Built with WordPress and Omeka by importing CSV data, the Nautilus Catalogue successfully achieves what Kehoe has set out to do. This free resource displays true to itself across devices and browsers. It is unfettered by any special media viewers that might otherwise make it difficult to translate from desktop to handheld device, giving the user freedom of continued access from any place. There is an easy and effective search bar below the menu panel of this site, which allows the visitor to explore the items of this digital collection using one or many terms (NautilusCatalogue_1.png). The home page does not immediately present image(s) before the user begins their journey by navigating to the “Browse Items” page or by dreaming up a search term to find an item. This site is heavy with text to assert its purpose; text that reads easily, yet at its length may feel somewhat overwhelming to a visitor favoring the image. However lengthy the text is, it informs the user what can be found within Nautilus Catalogue, how to find it, and why it is presented. While this reviewer wonders if a more image-dominant web design might benefit the resource (perhaps with images inserted within the body of the text on the home page), the textual data found within provides detailed information pertaining to each nautilus object, which may be more relevant to audiences aligned with Kehoe’s own scholarship as an art historian. Most entertaining of Kehoe’s decisions with this resource is the choice to include a word cloud within the “Browse by Tag” section on the “Browse Items” page where terms are shown at scale. The word cloud (NautilusCatalogue_2.png) visualizes the catalogue when individual records may still lack images of the objects themselves to view. The word cloud also reveals that stripping shells, whether selectively or wholly, is a common practice in the creation of these objects.
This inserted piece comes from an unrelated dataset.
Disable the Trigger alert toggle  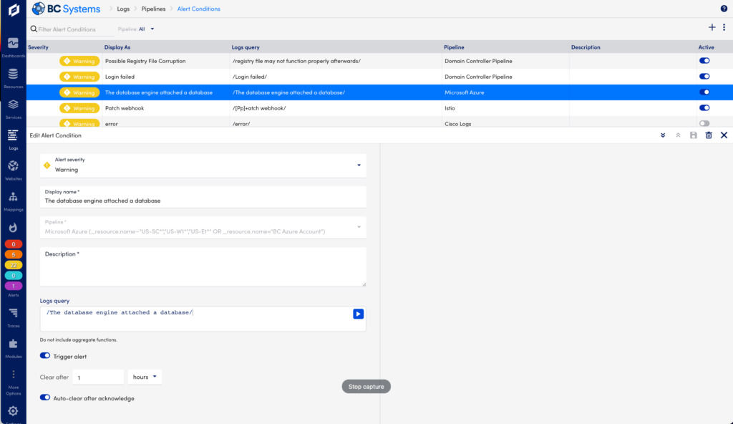(x=44, y=356)
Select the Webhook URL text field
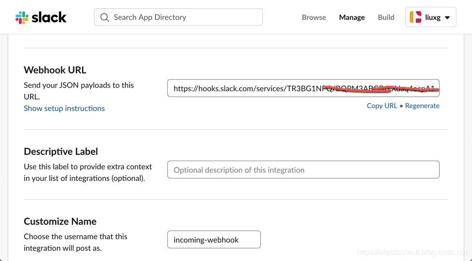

A variety of audiences may benefit from this resource: curators, collectors, history scholars, and shell and oddities enthusiasts. Nautilus Catalogue is Kehoe’s attempt to “make sense” of this broadly collected and somewhat obscure type of object. It is an interesting starting place to begin to consider some of the motives behind the European fascination with exoticism and ornament, or museological histories, or specialized crafts, or a number of other reasons why this specific kind of object was made, prized, utilized, and/or presented. Despite (and perhaps because) Nautilus Catalogue is a very pared down, straight-forward resource, it has the promise of being a site where historical, conservational, art, and cultural research might converge upon these curious items.